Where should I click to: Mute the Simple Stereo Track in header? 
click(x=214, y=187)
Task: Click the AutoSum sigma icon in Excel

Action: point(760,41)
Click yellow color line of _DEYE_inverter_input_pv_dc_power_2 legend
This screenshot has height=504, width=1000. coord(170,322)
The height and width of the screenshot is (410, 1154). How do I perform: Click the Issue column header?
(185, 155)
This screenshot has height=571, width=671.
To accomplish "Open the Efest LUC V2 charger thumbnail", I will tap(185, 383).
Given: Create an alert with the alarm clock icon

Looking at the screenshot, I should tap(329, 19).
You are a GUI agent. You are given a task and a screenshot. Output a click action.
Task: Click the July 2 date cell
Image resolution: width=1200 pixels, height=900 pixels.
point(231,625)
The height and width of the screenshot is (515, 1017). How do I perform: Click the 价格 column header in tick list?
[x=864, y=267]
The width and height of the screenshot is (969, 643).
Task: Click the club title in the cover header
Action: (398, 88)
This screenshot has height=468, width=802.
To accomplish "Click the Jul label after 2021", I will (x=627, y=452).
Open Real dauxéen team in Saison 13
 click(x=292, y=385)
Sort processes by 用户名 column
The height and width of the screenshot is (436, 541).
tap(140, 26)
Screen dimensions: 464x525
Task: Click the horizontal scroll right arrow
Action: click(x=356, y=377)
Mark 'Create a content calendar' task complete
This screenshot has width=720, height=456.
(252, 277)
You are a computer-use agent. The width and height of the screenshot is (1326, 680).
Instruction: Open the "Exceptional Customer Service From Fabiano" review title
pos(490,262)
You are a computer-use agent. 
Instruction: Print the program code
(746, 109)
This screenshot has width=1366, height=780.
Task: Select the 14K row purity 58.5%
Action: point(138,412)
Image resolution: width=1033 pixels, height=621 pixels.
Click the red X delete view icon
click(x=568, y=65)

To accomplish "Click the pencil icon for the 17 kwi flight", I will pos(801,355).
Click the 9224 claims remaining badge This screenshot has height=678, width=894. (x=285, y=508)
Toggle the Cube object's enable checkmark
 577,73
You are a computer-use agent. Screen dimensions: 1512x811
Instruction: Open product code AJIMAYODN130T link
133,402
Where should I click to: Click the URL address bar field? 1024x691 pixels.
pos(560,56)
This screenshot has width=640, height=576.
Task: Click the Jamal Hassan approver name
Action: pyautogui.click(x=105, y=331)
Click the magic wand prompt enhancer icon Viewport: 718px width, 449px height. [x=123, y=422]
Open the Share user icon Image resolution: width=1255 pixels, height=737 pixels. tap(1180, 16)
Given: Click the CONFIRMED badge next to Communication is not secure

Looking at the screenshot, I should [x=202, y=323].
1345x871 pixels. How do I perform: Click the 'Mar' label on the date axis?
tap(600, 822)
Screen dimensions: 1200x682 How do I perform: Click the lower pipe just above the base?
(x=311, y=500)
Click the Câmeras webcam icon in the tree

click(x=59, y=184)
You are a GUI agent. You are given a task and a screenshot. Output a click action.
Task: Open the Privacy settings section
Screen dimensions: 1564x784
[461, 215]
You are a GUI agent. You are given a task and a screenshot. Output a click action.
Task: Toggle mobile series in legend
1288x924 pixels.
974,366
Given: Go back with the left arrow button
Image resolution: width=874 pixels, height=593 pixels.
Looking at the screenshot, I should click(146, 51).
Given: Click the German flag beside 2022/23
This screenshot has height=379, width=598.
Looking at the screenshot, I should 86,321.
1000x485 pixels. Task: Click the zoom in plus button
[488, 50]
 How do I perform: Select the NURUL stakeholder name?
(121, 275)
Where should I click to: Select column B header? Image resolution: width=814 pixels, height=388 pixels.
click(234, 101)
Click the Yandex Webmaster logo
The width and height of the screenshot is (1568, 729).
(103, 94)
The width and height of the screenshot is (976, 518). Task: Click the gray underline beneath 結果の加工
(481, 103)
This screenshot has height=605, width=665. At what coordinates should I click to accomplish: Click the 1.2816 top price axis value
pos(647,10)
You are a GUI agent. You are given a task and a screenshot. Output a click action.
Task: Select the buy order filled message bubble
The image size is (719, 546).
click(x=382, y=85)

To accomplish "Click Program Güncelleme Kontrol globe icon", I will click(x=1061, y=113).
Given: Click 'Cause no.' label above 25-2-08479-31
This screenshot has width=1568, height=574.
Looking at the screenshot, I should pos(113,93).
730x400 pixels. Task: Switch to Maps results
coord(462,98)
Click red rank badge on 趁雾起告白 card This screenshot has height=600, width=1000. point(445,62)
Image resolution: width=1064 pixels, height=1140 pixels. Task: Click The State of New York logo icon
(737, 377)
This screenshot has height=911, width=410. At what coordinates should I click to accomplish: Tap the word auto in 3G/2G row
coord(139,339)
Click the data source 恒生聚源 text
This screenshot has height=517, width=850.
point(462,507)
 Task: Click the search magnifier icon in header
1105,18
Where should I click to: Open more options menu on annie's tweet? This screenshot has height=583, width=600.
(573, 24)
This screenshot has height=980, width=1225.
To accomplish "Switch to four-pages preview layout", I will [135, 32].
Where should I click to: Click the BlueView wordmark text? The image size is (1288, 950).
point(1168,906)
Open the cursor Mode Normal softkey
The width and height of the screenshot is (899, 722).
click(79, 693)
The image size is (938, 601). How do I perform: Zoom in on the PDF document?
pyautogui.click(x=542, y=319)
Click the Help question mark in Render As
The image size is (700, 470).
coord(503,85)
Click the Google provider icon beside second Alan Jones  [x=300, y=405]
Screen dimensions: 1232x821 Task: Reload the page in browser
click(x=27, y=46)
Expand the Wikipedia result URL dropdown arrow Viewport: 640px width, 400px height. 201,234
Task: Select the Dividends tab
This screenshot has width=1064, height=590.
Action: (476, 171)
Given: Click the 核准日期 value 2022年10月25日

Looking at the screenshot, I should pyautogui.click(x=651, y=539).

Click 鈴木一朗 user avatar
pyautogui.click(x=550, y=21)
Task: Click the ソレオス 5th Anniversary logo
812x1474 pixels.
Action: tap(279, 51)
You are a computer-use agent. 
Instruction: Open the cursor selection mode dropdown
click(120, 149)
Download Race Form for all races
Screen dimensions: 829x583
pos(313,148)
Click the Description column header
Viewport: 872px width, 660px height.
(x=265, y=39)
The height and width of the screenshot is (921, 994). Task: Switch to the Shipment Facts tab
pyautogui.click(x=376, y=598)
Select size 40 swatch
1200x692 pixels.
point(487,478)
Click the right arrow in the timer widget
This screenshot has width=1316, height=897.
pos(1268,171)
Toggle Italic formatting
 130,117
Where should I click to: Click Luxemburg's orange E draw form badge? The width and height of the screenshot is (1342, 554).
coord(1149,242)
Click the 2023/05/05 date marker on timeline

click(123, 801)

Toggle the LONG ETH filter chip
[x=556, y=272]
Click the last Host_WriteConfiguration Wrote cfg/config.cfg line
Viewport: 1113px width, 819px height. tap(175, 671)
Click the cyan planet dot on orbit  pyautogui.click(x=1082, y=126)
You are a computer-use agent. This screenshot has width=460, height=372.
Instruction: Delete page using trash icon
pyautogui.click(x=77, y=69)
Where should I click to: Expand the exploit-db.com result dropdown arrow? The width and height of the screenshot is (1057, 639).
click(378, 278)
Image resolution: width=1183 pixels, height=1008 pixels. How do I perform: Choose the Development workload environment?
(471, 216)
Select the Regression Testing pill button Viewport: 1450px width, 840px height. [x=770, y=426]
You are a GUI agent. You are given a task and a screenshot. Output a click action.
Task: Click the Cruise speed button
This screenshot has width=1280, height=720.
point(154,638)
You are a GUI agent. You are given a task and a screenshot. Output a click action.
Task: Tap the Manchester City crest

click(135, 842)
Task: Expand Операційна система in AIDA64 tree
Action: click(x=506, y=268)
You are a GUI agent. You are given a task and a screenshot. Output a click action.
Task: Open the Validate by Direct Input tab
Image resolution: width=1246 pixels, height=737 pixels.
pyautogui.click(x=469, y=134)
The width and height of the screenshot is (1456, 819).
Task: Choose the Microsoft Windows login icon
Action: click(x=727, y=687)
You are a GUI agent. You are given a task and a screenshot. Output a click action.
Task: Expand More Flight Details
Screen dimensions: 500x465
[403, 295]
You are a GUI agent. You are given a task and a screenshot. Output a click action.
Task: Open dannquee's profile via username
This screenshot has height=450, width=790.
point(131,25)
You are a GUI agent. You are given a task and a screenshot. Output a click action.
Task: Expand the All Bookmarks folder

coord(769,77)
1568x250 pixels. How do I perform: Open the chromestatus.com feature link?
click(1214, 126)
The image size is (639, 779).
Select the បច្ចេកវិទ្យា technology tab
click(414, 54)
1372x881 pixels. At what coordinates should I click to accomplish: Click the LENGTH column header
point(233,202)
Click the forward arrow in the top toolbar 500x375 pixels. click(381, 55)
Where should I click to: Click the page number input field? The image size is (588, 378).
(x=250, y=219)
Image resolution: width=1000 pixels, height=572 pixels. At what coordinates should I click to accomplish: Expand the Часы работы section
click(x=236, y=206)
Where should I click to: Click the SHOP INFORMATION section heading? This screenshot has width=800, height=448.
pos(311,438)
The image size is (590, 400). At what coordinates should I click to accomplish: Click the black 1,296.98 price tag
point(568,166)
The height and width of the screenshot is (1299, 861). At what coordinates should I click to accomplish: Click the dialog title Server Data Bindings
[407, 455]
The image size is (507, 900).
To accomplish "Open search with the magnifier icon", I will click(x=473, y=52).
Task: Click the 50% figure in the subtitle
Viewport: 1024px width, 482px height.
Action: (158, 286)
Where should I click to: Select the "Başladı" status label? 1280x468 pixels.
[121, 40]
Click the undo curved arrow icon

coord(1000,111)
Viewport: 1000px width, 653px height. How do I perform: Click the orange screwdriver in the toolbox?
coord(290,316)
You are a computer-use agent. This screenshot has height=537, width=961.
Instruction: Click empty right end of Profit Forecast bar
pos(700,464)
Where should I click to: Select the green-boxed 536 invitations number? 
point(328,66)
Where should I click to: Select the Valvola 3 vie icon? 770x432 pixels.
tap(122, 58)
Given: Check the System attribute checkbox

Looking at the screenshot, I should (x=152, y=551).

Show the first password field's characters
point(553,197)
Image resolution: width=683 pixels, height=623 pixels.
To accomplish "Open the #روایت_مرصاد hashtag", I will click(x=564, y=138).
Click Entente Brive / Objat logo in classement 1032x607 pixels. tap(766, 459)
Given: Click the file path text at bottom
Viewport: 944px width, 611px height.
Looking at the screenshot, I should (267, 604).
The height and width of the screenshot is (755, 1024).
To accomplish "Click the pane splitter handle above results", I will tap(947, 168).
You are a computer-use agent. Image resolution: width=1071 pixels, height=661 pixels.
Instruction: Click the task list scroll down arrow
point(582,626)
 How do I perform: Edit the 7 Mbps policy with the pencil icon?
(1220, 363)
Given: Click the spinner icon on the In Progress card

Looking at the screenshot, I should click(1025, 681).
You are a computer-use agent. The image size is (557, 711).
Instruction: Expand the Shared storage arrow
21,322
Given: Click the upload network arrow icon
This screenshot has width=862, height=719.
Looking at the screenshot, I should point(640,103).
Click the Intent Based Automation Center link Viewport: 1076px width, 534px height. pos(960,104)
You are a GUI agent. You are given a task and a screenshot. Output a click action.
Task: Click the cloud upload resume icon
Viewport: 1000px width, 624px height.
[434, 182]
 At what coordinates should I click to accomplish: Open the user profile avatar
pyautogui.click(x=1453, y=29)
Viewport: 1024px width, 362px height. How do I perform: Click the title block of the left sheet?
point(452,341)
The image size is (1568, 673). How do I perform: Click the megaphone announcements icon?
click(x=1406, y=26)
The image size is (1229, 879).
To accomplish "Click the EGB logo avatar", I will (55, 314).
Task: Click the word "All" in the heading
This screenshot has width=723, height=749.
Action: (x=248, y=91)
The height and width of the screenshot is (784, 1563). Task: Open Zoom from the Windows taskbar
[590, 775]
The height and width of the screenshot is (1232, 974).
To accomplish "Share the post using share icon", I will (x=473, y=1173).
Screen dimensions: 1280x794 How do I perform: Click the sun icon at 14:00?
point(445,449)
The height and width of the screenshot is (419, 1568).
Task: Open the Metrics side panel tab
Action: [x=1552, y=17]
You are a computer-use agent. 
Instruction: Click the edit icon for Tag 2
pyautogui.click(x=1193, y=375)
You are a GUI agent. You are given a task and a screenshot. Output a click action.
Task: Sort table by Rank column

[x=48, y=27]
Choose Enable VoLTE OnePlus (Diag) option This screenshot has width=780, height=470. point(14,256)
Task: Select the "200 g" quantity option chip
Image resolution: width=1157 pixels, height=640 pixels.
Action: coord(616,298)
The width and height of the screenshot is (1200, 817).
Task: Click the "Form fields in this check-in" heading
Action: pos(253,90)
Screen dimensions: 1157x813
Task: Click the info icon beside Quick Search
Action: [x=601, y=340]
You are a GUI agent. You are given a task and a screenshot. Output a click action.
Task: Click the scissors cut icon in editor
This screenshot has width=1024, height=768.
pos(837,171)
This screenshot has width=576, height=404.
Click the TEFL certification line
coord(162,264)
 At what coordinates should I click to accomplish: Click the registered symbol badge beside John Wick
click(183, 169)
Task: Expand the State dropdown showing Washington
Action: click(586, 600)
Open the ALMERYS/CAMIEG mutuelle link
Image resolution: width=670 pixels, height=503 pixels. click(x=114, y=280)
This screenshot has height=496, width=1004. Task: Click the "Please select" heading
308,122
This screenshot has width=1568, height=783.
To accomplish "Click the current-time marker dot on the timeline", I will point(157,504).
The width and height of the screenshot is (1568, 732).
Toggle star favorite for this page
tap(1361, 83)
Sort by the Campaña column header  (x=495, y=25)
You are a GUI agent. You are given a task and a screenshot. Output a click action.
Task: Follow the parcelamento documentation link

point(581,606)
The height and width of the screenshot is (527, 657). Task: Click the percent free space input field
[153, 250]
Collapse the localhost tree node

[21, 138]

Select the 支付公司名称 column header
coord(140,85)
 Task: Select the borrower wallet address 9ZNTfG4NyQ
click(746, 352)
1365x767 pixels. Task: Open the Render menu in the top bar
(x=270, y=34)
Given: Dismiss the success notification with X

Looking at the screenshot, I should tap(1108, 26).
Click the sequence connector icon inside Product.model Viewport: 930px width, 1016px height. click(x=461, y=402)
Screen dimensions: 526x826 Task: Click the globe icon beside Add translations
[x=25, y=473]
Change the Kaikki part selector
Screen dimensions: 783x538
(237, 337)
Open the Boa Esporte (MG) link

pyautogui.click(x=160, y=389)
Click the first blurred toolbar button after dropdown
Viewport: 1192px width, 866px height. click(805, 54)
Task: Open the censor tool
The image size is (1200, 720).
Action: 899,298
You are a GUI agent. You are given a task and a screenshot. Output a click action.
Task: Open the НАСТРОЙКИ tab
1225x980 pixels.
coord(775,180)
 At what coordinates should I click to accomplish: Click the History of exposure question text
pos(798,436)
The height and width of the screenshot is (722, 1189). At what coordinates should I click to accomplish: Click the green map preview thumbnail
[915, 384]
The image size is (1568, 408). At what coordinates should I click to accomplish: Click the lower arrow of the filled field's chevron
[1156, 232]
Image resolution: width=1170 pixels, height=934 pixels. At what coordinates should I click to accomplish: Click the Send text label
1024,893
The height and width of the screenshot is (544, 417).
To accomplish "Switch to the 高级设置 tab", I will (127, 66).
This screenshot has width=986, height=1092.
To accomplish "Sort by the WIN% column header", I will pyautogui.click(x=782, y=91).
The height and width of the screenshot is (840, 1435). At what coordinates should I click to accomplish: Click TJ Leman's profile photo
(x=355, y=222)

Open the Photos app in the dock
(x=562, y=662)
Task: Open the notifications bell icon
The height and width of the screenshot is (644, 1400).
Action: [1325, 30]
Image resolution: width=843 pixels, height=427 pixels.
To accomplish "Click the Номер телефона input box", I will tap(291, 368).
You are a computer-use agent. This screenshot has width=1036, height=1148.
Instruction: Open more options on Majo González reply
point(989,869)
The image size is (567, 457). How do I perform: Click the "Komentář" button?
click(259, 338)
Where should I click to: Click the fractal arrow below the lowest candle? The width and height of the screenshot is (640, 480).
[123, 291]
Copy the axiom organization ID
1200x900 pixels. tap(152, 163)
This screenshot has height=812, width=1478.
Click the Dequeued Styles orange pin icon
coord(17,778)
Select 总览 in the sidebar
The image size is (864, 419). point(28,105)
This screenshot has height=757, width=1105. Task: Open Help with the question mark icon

········

- **Try it**
Repeat the material word for word from its opening line up to and including the line containing "This screenshot has height=571, width=671.".

- **Response to this exercise**
Where should I click to: Mute the Simple Stereo Track in header? 
click(x=214, y=187)
Task: Click the AutoSum sigma icon in Excel

Action: point(760,41)
Click yellow color line of _DEYE_inverter_input_pv_dc_power_2 legend
This screenshot has height=504, width=1000. coord(170,322)
The height and width of the screenshot is (410, 1154). How do I perform: Click the Issue column header?
(185, 155)
This screenshot has height=571, width=671.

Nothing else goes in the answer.